### TESTO MOSTRATO
↓
Già nel lontano 1970 Erich Segal aveva buttato giù poco più di 135 paginette da sceneggiatura, dove tra innumerevoli discorsi diretti ne uscì la sibillina aforistica verità «Amare significa non dover mai dire mi dispiace». Quindi niente di nuovo in Voglio vivere prima di morire né sul tema – diagnosi leucemia, prognosi infausta a breve, troppo giovane e troppo innamorata per morire- né sul finale. Tuttavia devo encomiare Jenny Downham, londinese ex-attrice ora cinquantenne, per il suo primo romanzo Befor I die, genere Young Adult Novel, pubblicato in Inghilterra nel 2007, insignito del premio Branford Boase Award 2008, candidato nel 2007 al Guardian Children’s Fiction Prize e The Lancashire Book of the Year, nel 2008 al Carnegie Medal e The Booktrust Teenage Prize.
↑
(Voci da una fonte di dati)
↓
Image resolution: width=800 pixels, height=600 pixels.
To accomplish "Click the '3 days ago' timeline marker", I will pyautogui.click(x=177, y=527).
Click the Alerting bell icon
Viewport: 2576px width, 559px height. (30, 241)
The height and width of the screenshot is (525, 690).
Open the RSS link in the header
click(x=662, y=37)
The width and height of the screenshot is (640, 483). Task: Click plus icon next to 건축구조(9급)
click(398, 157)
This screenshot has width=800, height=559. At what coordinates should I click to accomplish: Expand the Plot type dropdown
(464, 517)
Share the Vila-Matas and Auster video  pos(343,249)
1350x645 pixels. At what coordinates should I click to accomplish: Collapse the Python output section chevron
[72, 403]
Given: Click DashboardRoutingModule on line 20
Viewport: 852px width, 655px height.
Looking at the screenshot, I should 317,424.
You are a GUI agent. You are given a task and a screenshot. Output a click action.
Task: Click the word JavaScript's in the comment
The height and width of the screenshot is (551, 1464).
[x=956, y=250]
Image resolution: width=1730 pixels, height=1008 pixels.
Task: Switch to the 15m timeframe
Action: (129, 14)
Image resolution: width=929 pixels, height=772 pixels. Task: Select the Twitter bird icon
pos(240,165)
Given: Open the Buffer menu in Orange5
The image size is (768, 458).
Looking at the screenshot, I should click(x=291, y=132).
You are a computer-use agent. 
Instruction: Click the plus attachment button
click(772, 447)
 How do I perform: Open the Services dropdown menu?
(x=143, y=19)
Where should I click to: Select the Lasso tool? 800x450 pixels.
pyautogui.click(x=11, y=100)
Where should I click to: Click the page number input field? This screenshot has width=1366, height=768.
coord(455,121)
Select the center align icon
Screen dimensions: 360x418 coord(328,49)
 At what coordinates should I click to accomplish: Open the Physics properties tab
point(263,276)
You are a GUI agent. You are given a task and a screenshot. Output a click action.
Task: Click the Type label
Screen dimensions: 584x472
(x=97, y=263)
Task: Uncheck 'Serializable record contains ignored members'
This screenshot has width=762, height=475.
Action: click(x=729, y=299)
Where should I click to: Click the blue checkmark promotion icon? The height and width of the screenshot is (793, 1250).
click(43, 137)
↑
### ATTIVITÀ 1
Rispondi a queste domande sul testo mostrato, una per riga:
(a) In che anno Erich Segal scrisse la sceneggiatura citata?
(b) Quale premio ottenne il primo romanzo di Jenny Downham?
(c) In quale paese fu pubblicato Befor I die?
### ATTIVITÀ 2
Aggiorna il passo del testo mostrato che comincia con "Già nel lontano" e termina con "Booktrust Teenage Prize.", mettendo "Regno Unito" al posto di "Inghilterra".

### RISULTATO 1
(a) Nel 1970.
(b) Il Branford Boase Award 2008.
(c) In Inghilterra.

### RISULTATO 2
Già nel lontano 1970 Erich Segal aveva buttato giù poco più di 135 paginette da sceneggiatura, dove tra innumerevoli discorsi diretti ne uscì la sibillina aforistica verità «Amare significa non dover mai dire mi dispiace». Quindi niente di nuovo in Voglio vivere prima di morire né sul tema – diagnosi leucemia, prognosi infausta a breve, troppo giovane e troppo innamorata per morire- né sul finale. Tuttavia devo encomiare Jenny Downham, londinese ex-attrice ora cinquantenne, per il suo primo romanzo Befor I die, genere Young Adult Novel, pubblicato in Regno Unito nel 2007, insignito del premio Branford Boase Award 2008, candidato nel 2007 al Guardian Children’s Fiction Prize e The Lancashire Book of the Year, nel 2008 al Carnegie Medal e The Booktrust Teenage Prize.